Reproduce every one of the items below word for word, keeping them in the same order.

== Records for processing

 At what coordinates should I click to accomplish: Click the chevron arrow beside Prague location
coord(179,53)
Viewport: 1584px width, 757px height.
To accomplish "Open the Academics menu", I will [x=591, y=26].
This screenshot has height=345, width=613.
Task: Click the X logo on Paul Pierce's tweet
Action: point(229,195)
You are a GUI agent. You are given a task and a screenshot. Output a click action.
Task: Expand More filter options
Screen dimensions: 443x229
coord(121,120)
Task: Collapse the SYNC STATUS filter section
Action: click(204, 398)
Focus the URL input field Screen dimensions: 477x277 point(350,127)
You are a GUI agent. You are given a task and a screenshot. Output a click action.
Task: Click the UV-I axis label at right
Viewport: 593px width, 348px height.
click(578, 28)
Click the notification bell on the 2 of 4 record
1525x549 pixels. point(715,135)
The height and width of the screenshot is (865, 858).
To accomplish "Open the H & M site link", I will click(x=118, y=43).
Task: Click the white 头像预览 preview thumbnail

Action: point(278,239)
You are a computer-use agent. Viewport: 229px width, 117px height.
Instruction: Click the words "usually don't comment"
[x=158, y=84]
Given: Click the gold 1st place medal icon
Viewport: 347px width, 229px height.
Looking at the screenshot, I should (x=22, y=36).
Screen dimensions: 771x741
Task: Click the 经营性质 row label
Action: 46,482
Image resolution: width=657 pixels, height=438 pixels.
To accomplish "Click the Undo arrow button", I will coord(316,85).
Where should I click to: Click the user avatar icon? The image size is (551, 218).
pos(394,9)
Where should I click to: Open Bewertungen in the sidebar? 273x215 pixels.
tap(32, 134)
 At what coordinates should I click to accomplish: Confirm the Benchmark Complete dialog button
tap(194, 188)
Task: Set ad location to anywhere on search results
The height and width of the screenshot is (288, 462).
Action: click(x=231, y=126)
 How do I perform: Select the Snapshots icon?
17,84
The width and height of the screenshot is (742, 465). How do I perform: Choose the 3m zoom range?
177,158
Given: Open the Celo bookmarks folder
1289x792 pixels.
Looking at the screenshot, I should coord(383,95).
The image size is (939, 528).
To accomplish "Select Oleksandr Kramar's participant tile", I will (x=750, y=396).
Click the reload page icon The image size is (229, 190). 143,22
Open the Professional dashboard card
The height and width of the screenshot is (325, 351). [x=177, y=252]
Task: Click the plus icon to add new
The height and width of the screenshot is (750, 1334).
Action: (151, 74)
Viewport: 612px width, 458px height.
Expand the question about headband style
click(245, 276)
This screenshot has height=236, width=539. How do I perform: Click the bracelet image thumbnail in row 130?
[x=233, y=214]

====

• _Written solution_
 At what coordinates should I click to accomplish: Click the chevron arrow beside Prague location
coord(179,53)
Viewport: 1584px width, 757px height.
To accomplish "Open the Academics menu", I will [x=591, y=26].
This screenshot has height=345, width=613.
Task: Click the X logo on Paul Pierce's tweet
Action: point(229,195)
You are a GUI agent. You are given a task and a screenshot. Output a click action.
Task: Expand More filter options
Screen dimensions: 443x229
coord(121,120)
Task: Collapse the SYNC STATUS filter section
Action: click(204, 398)
Focus the URL input field Screen dimensions: 477x277 point(350,127)
You are a GUI agent. You are given a task and a screenshot. Output a click action.
Task: Click the UV-I axis label at right
Viewport: 593px width, 348px height.
click(578, 28)
Click the notification bell on the 2 of 4 record
1525x549 pixels. point(715,135)
The height and width of the screenshot is (865, 858).
To accomplish "Open the H & M site link", I will click(x=118, y=43).
Task: Click the white 头像预览 preview thumbnail

Action: point(278,239)
You are a computer-use agent. Viewport: 229px width, 117px height.
Instruction: Click the words "usually don't comment"
[x=158, y=84]
Given: Click the gold 1st place medal icon
Viewport: 347px width, 229px height.
Looking at the screenshot, I should (x=22, y=36).
Screen dimensions: 771x741
Task: Click the 经营性质 row label
Action: 46,482
Image resolution: width=657 pixels, height=438 pixels.
To accomplish "Click the Undo arrow button", I will coord(316,85).
Where should I click to: Click the user avatar icon? The image size is (551, 218).
pos(394,9)
Where should I click to: Open Bewertungen in the sidebar? 273x215 pixels.
tap(32, 134)
 At what coordinates should I click to accomplish: Confirm the Benchmark Complete dialog button
tap(194, 188)
Task: Set ad location to anywhere on search results
The height and width of the screenshot is (288, 462).
Action: click(x=231, y=126)
 How do I perform: Select the Snapshots icon?
17,84
The width and height of the screenshot is (742, 465). How do I perform: Choose the 3m zoom range?
177,158
Given: Open the Celo bookmarks folder
1289x792 pixels.
Looking at the screenshot, I should coord(383,95).
The image size is (939, 528).
To accomplish "Select Oleksandr Kramar's participant tile", I will (x=750, y=396).
Click the reload page icon The image size is (229, 190). 143,22
Open the Professional dashboard card
The height and width of the screenshot is (325, 351). [x=177, y=252]
Task: Click the plus icon to add new
The height and width of the screenshot is (750, 1334).
Action: (151, 74)
Viewport: 612px width, 458px height.
Expand the question about headband style
click(245, 276)
This screenshot has height=236, width=539. How do I perform: Click the bracelet image thumbnail in row 130?
[x=233, y=214]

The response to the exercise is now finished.